> **What you have to do**: An exact copy of the lines, starting at the top of the listing and ending with the line that has "Task: Click the green RESUME button", is the required answer. Pictures are not part of it.

== Segment start ==

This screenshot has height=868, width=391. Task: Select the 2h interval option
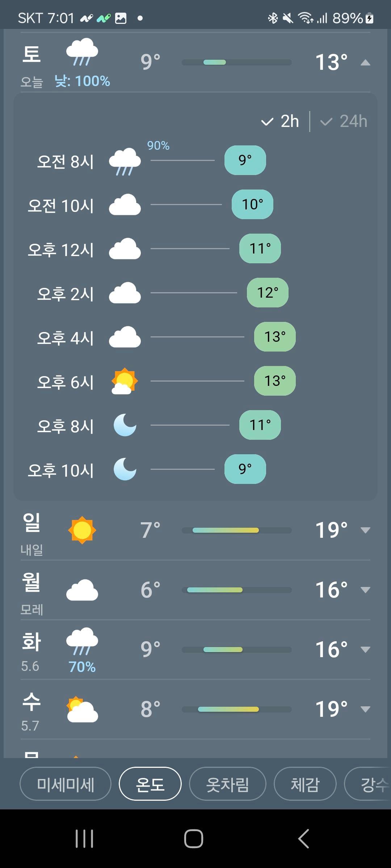coord(280,121)
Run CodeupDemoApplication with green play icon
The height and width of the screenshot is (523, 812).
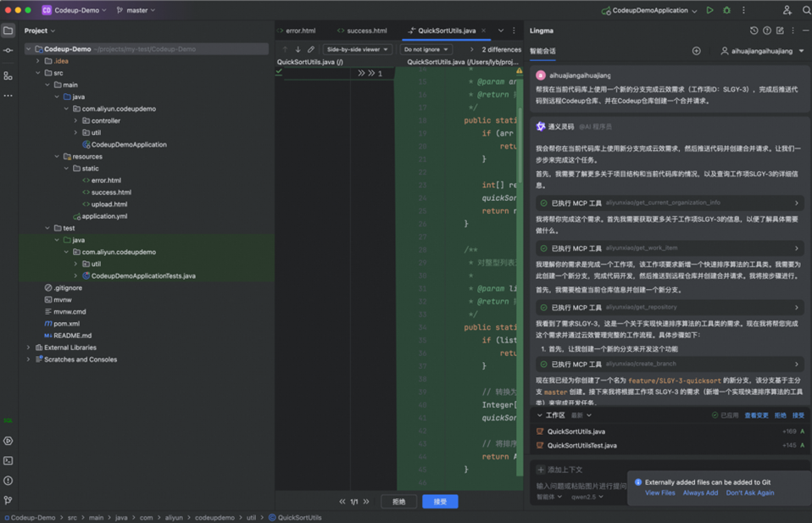[710, 10]
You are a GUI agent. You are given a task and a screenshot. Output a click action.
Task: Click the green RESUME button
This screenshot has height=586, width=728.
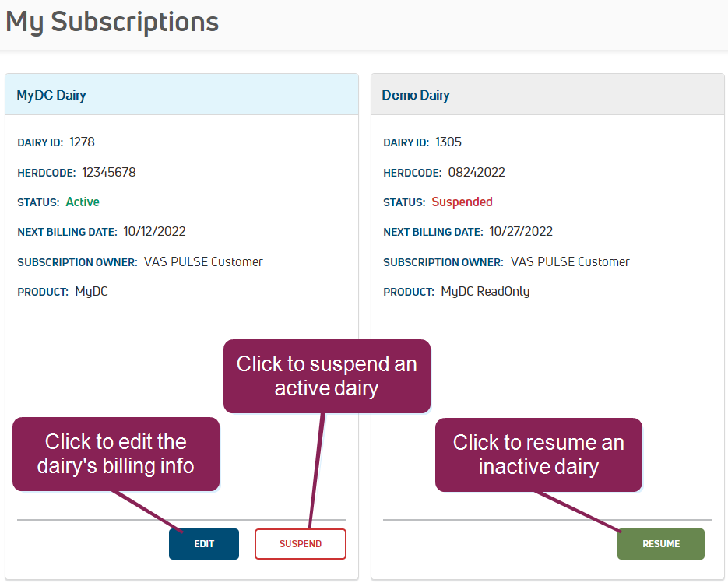tap(661, 544)
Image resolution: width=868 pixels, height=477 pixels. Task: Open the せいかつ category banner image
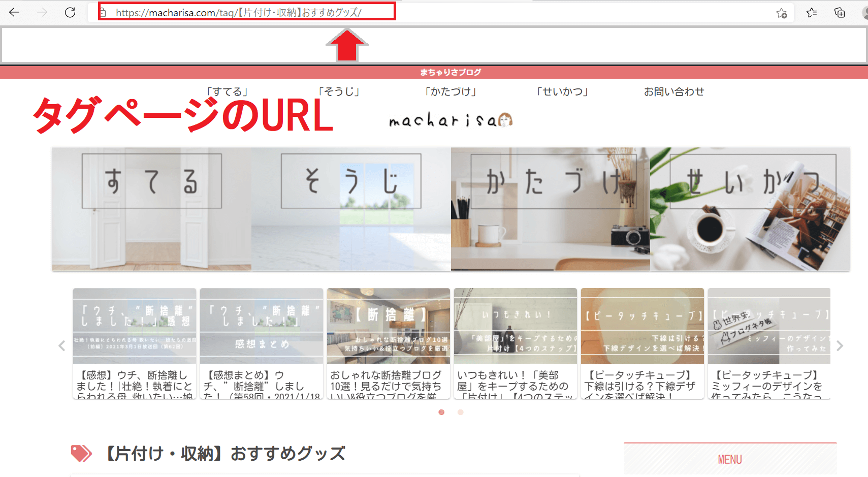[x=750, y=209]
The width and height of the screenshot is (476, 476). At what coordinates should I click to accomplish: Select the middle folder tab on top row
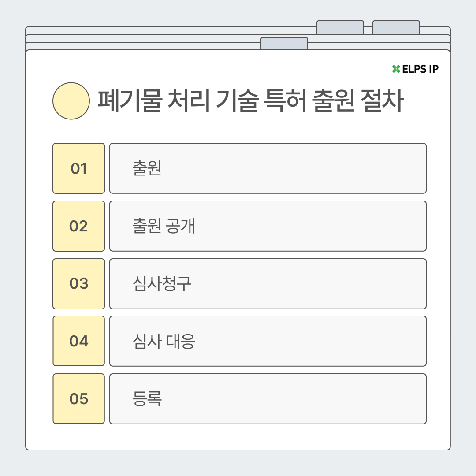pos(340,28)
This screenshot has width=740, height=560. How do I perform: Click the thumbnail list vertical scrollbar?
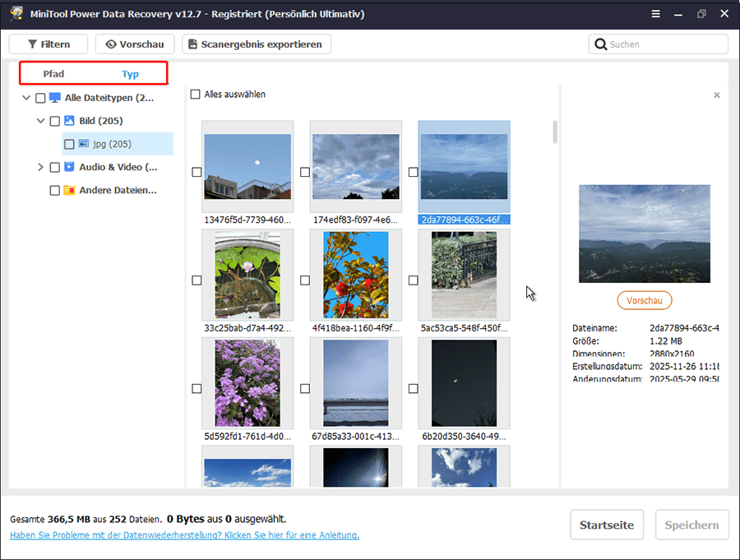coord(555,132)
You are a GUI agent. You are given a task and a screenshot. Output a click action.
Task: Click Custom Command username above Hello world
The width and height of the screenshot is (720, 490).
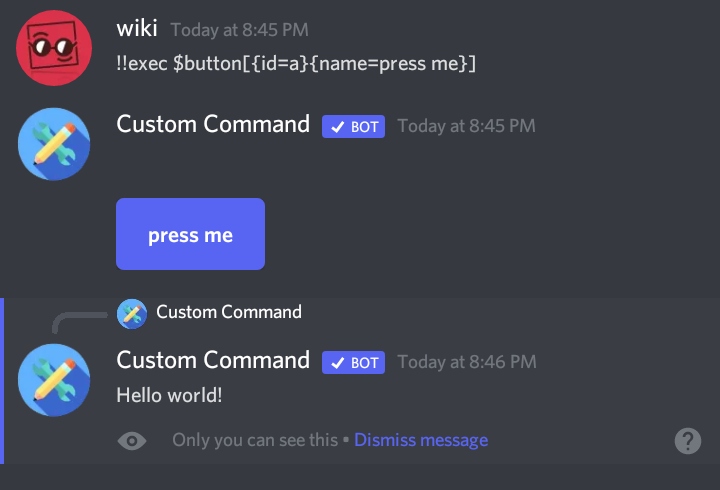pyautogui.click(x=213, y=360)
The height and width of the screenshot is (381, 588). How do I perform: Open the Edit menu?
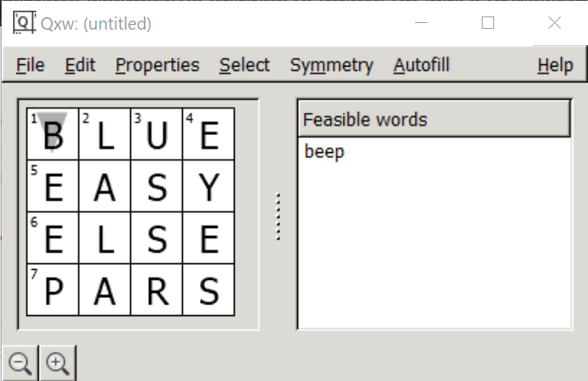(80, 65)
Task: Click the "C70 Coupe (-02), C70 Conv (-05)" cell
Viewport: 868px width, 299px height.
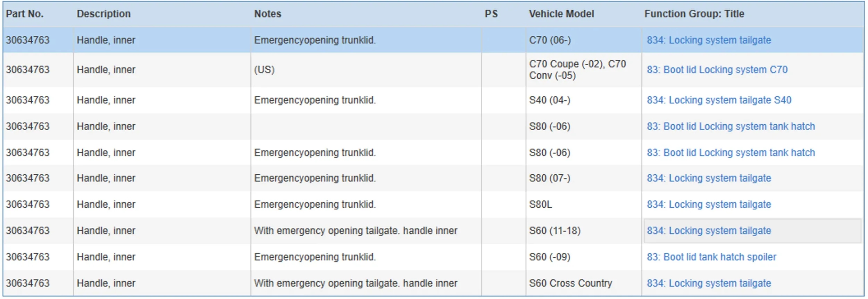Action: point(577,70)
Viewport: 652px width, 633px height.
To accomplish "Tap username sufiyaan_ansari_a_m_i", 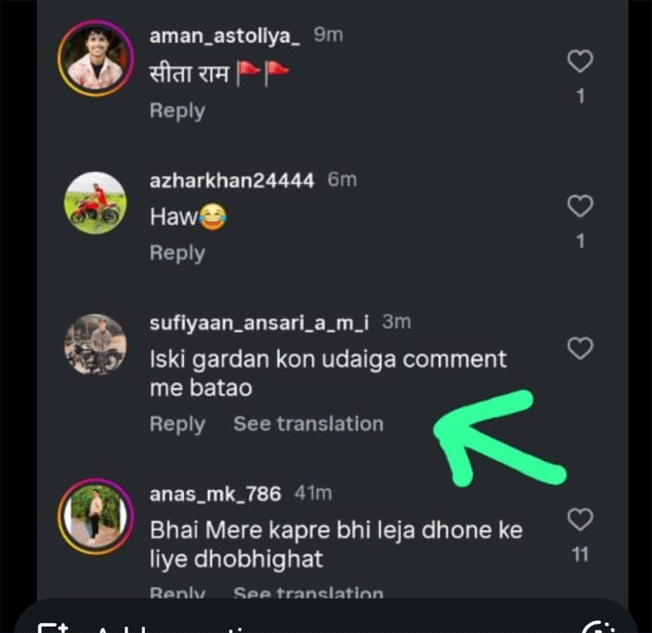I will point(259,322).
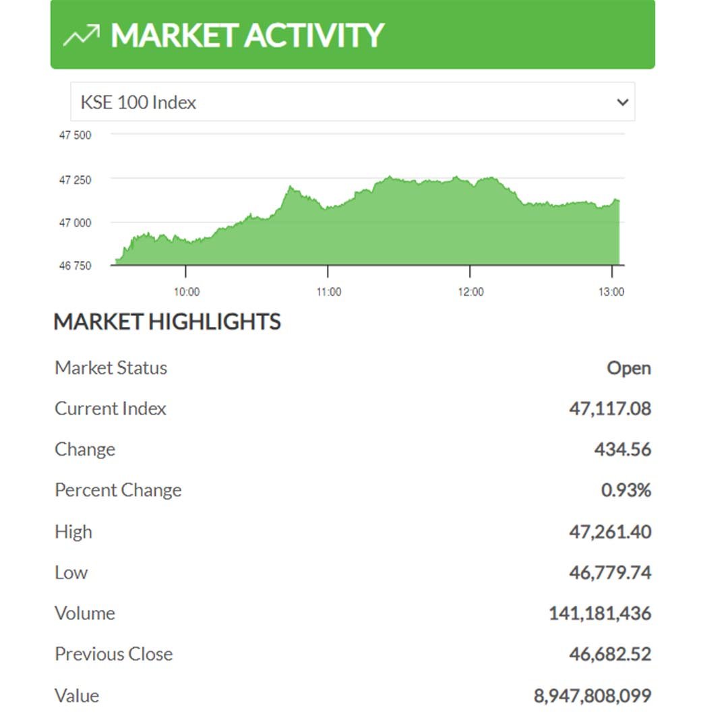
Task: Click the 12:00 time axis label
Action: [x=471, y=292]
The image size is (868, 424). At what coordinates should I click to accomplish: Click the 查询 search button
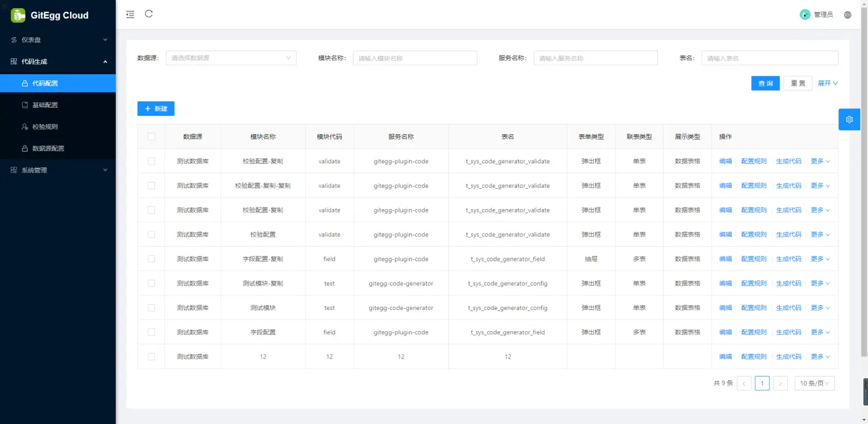point(765,83)
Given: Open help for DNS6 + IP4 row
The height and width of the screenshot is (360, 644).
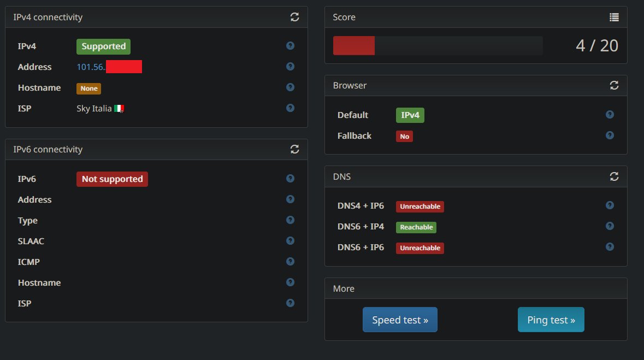Looking at the screenshot, I should (610, 226).
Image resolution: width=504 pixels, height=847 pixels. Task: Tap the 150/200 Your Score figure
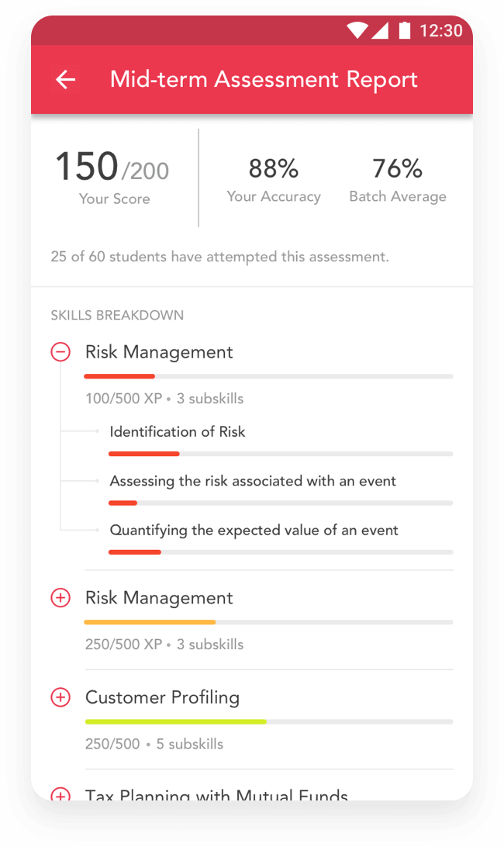point(112,177)
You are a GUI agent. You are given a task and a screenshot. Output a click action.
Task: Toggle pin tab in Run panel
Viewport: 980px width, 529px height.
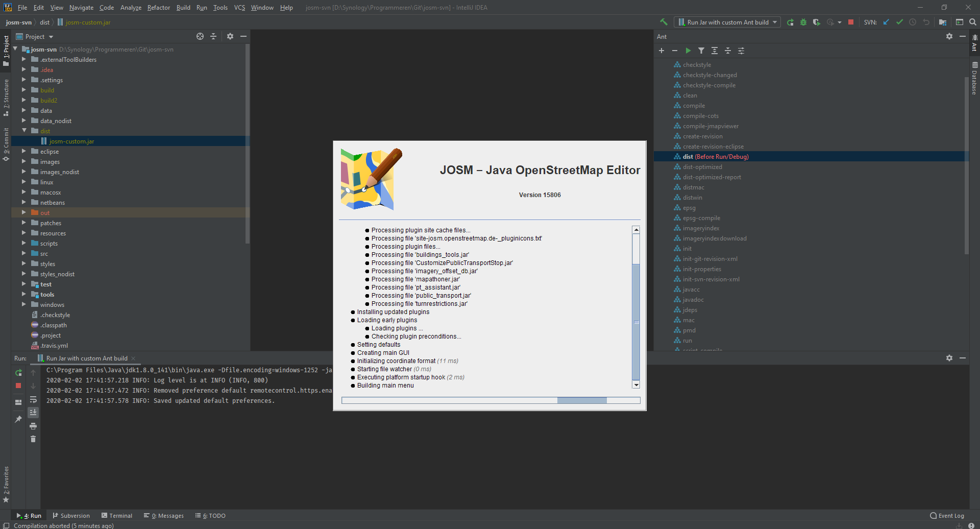pos(18,419)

== Segment end ==

> **Task solution**:
This screenshot has height=868, width=391. Task: Select the 2h interval option
coord(280,121)
Run CodeupDemoApplication with green play icon
The height and width of the screenshot is (523, 812).
[710, 10]
You are a GUI agent. You are given a task and a screenshot. Output a click action.
Task: Click the green RESUME button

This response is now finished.